GeoShader (Alvin et al. 2017) is the first tool to automatically handle geometry problems with shaded area, presenting an interesting reasoning technique based on an analysis hypergraph. The nodes in the graph represent intermediate facts extracted from the diagram and the directed edges indicate the relationship of deductibility between two facts. The calculation of the shaded area is represented as the target node in the graph and the problem is formulated as finding a path in the hypergraph that can reach the target node.

3 Conclusions

In summary, despite the great success achieved by applying DL models to solve MWPs, the current status in this research domain still has room for improvement. We now consider a number of possible future directions that may be of interest to the AI in education community.

First, aligning visual understanding with text mention is an emerging direction that is particularly important for solving geometry word problems. However, this challenging problem has only been evaluated in self-collected and small-scale datasets, similar to those early efforts on evaluating the accuracy of solving algebra word problem.
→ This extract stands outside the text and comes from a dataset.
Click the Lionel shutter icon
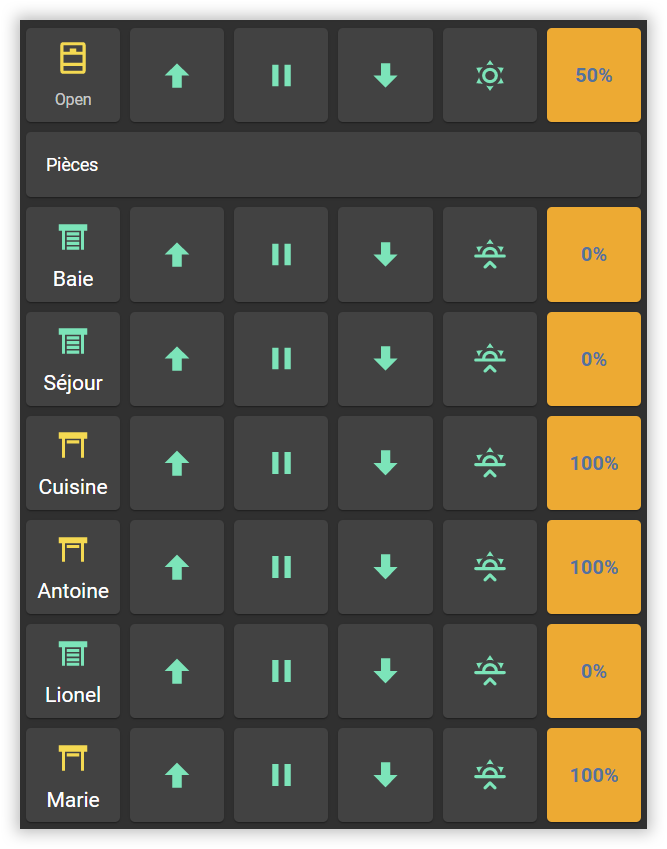 tap(73, 655)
There is a chance that these proposed aligning methods fail to work well in a large and diversified dataset. Hence, it calls for a new round of evaluation for generality and robustness with a better benchmark dataset yet to be developed for geometry problems.

Second, interpretability plays a key role in measuring the usability of MWP solvers in the application of online tutoring but may pose new challenges for the deep learning-based solvers. For instance, AlphaGo (Silver et al. 2016) and AlphaZero (Silver et al. 2017) have achieved astonishing superiority over human players, but their near-optimal actions could be difficult for human to interpret. Similarly, for MWP solvers, domain knowledge and reasoning capability are useful and they are easy to interpret and understandable for human beings. It may be interesting to combine the merits of DL models, domain knowledge, and reasoning capability to develop more powerful MWP solvers.

Last but not the least, solving math word problems in English plays a dominating role in the literature. We only observed a very rare number of math solvers proposed to cope with other languages. This research topic may grow into a direction with significant impact. To our knowledge, many companies in China have harvested an enormous number of word problems in K12 education. As reported in 2015,Footnote 2 Zuoyebang, a spin off from Baidu, has collected 950 million questions and solutions in its database. When coupled with deep learning models, this is an area ripe for investigatory imagination and exciting achievements can be expected.